Lab 1.2 — UV CLI Tool + LaTeX Docs PDF on GitHub Pages#
?> What you’ll build
?> A command-line tool published via UV that anyone can run with uvx your-tool, plus a professional PDF documentation file generated with LaTeX + pandoc, deployed to GitHub Pages along with a Docusaurus-style HTML site.
Time: 60–90 minutes. Difficulty: ⭐⭐⭐☆☆. Ship: a live GitHub Pages URL with your docs + downloadable PDF.
What the Finished Thing Looks Like#
By the end:
uvx tds-csv-YOURNAME sample.csv --top 5
# ┌──────┬────────┐
# │ City │ Count │
# ├──────┼────────┤
# │ ... │ ... │
# └──────┴────────┘And https://<username>.github.io/tds-csv-YOURNAME/ shows your documentation site with a Download PDF button.
Prerequisites#
- Completed Lab 1.1 (at least through Step 6) — you understand UV + pyproject.toml.
- LaTeX + pandoc available locally (see latex.mdx). GitHub Actions has both preinstalled — so local is optional.
- GitHub Pages enabled on your account.
The Steps#
Step 1 — Plan the CLI
Our CLI will be tds-csv-YOURNAME. Features:
- Takes a CSV file path.
- Optionally filters to the top N rows by a given column.
- Pretty-prints as a table using
rich.
Usage: tds-csv [OPTIONS] FILE
Quickly explore a CSV file.
Options:
--top INTEGER Show top N rows [default: 10]
--by TEXT Sort by column (default: first column)

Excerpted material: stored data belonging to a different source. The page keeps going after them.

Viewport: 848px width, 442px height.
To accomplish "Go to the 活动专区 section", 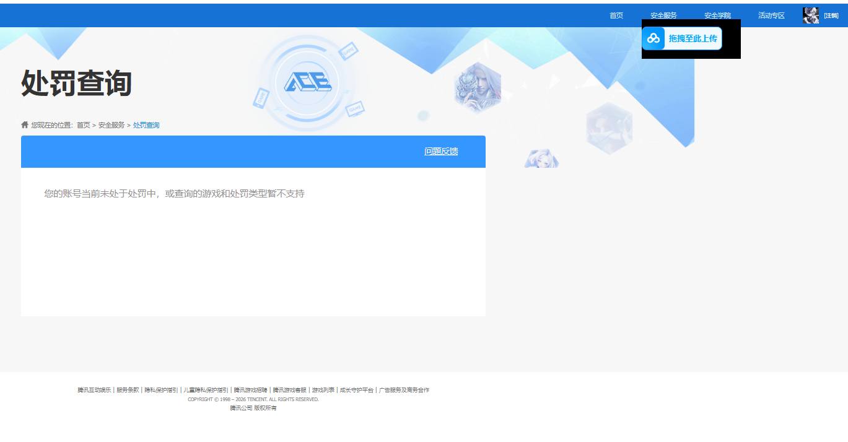I will click(x=771, y=15).
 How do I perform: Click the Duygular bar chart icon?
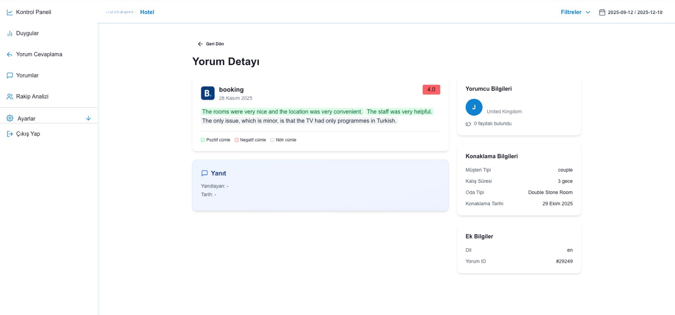10,33
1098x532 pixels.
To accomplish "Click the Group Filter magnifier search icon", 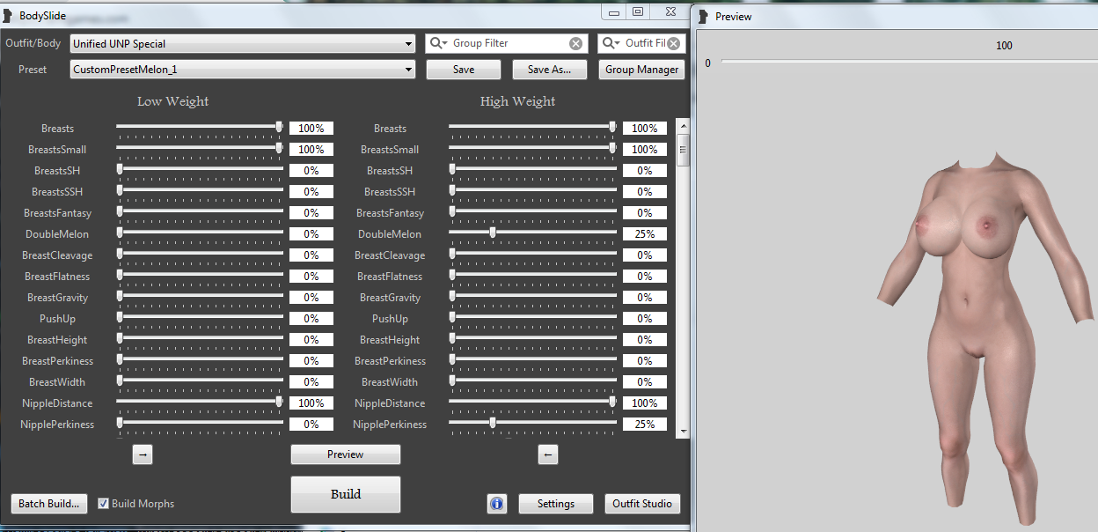I will point(438,43).
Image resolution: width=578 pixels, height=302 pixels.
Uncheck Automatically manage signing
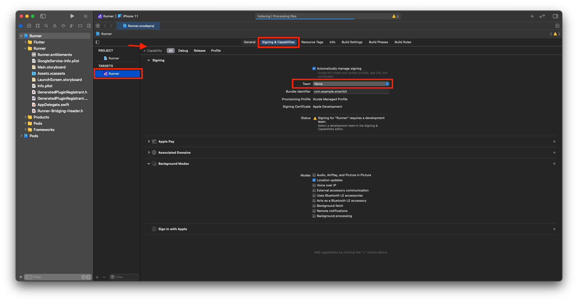coord(314,68)
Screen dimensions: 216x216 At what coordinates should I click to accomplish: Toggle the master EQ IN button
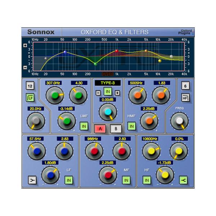point(108,93)
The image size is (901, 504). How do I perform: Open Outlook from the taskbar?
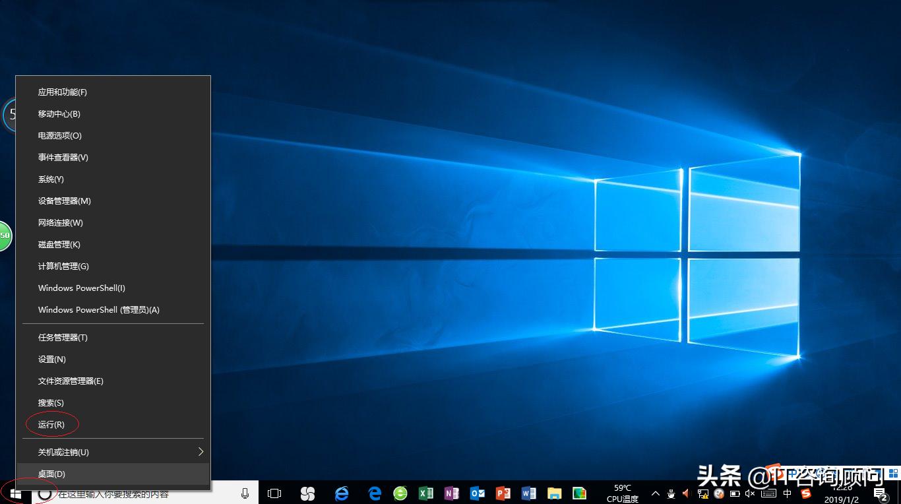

--help Show this message and exit.Step 2 — Scaffold the project
uv init --app --python 3.13 tds-csv-YOURNAME
cd tds-csv-YOURNAMEWe use --app (not --lib) because this is a CLI app. UV creates a single-module layout:
tds-csv-YOURNAME/
├── .gitignore
├── .python-version
├── README.md
├── main.py
└── pyproject.tomlAdd dependencies:
uv add typer "rich>=13" pandas
uv add --dev pytestStep 3 — Write the CLI
Rename main.py to cli.py and replace its contents:
"""tds-csv — quickly explore a CSV file."""
from pathlib import Path
from importlib.metadata import version as _v
import pandas as pd
import typer
from rich.console import Console
from rich.table import Table
__version__ = _v("tds-csv-YOURNAME")
app = typer.Typer(
name="tds-csv",
help="Quickly explore a CSV file.",
add_completion=False,
)
console = Console()
def _render(df: pd.DataFrame, title: str) -> None:
table = Table(title=title, show_lines=True)
for col in df.columns:
table.add_column(str(col), style="cyan")
for _, row in df.iterrows():
table.add_row(*[str(v) for v in row])
console.print(table)
@app.command()
def main(
file: Path = typer.Argument(..., exists=True, readable=True, help="CSV file to read."),
top: int = typer.Option(10, help="Show top N rows."),
by: str | None = typer.Option(None, help="Sort by column (default: first column)."),
version: bool = typer.Option(False, "--version", help="Show version and exit."),
) -> None:
"""Render a CSV file as a pretty table."""
if version:
console.print(f"tds-csv v{__version__}")
raise typer.Exit()
df = pd.read_csv(file)
sort_col = by or df.columns[0]
if sort_col not in df.columns:
console.print(f"[red]Column '{sort_col}' not in CSV[/red]")
raise typer.Exit(code=1)
df = df.sort_values(by=sort_col, ascending=False).head(top)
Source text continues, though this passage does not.